The Shout
PublisherHodder Paperbacks
Date Published17 July 2018
Price£ 7.99

The Shout

by Stephen Leather

After being badly injured on the job, firefighter Vicky Lewis is shunted into what she sees as a dull desk job, but she quickly learns that the Fire Investigation Unit isn’t quite the dead-end job she’d expected.


Vicky Lewis has worked her way up quickly to a job as a crew manager in the London Fire Brigade. She’s following in her father’s footsteps and even though she’s not yet 30 it’s clear that she’s a force to be reckoned with, even in what is still to a large extent seen as a man’s world.

She’s strong and capable, but she’s also got a tendency to be headstrong, and faced with a choice between sticking rigidly to safety protocols and saving a man’s life, Vicky doesn’t hesitate, even if it means ignoring a direct order. She thinks she can get the job done but fires are unpredictable, and although she does get the victim out of the building, the floor beneath her burns through, dropping Vicky into the flames, with burning debris all around her. She survives, but her looks are destroyed and she loses the frontline career she prized so much when her bosses decide that she’s not the sort of poster girl the brigade are looking for, despite her heroism.

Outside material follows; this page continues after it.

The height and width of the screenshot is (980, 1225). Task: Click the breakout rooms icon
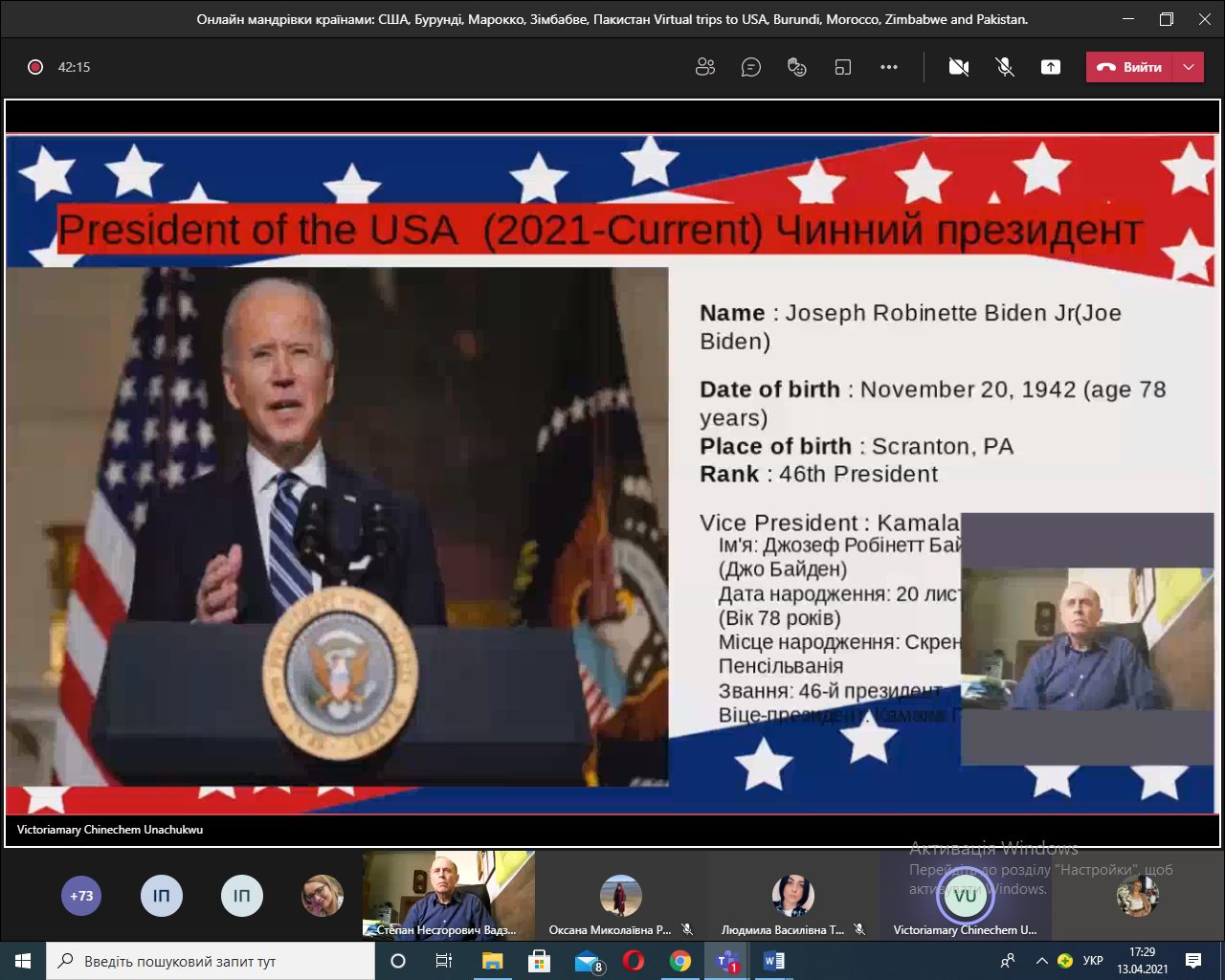click(842, 67)
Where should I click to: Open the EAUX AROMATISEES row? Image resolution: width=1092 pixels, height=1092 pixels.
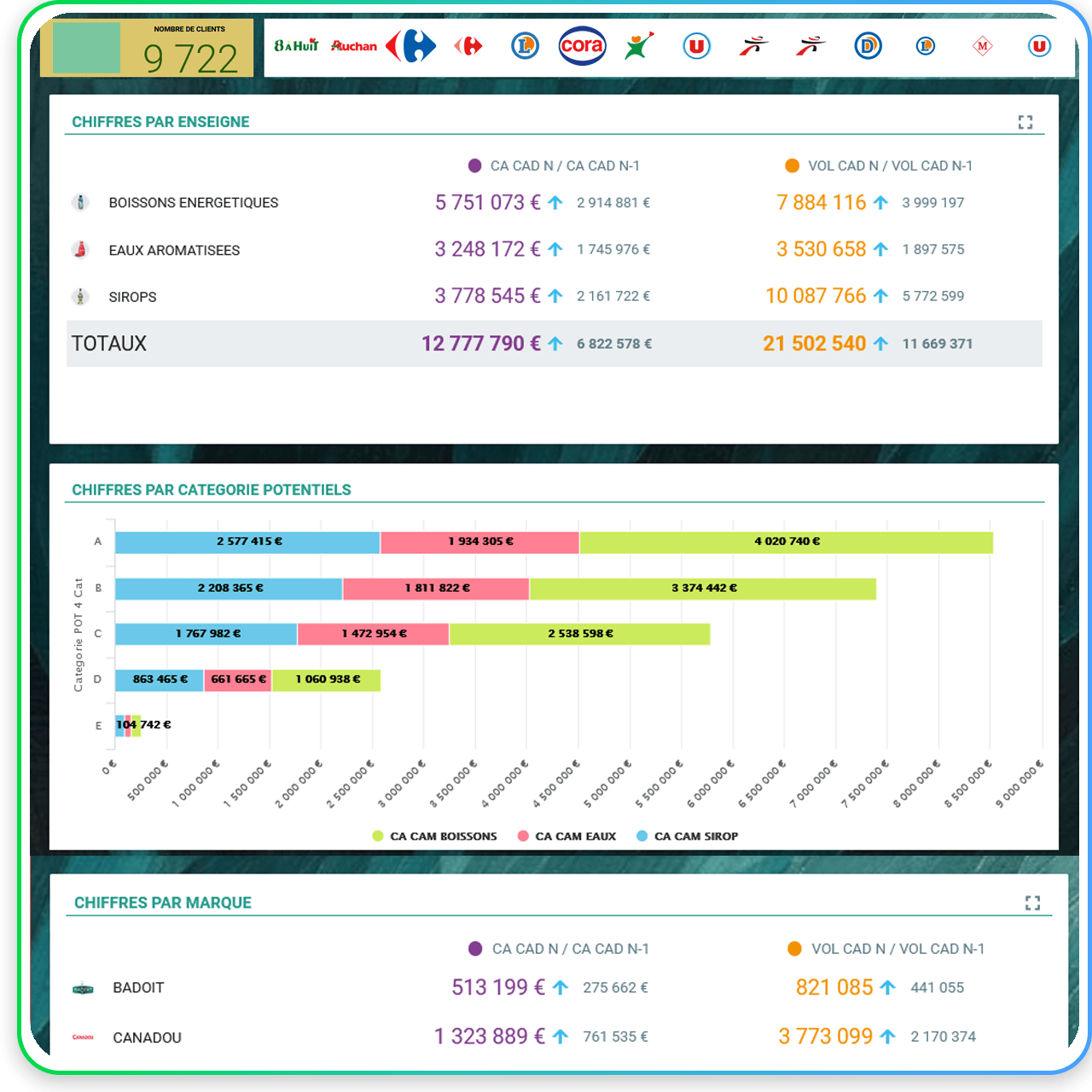point(174,251)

Vicky is shunted into what she sees as a desk job with the Fire Investigation Unit, working with Des Farmer, a man widely believed to be counting down the days to retirement, serving his time terrorising junior officers and generally living down to his nickname of the Grouch. She doesn’t want to be there, and the Grouch doesn’t want a new partner, especially not a rookie investigator who he’ll have to babysit. He also doesn’t want anyone getting too close to him or to the off-the-books investigation he’s been running for a while into the fire deaths of a series of women who all share the same characteristics of being young, blonde and pretty.

It’s clear from the outset that Stephen Leather now knows a lot about fires and the fire brigade and he loses no opportunity to put that knowledge on parade. Info dumps come thick and fast, but they were interesting enough to keep me reading, and his usual sharp eye for characterisation comes quickly into play. With a limited cast of main characters to choose from, I found myself playing spot the baddie during the chapters spent in the killer’s point of view. Making the choice isn’t exactly rocket science, even for someone as notoriously bad at working things out as me, but that didn’t detract from my enjoyment of the book, and even though for quite a considerable time, nothing really happens, I was sufficiently immersed in the details for that not to matter.

Leather tells a good story, and The Shout is no exception. The book is billed as a standalone, but I can’t help wondering whether he’ll resist the lure of putting his new knowledge to the test again. If he does, I’ll be back for the ride.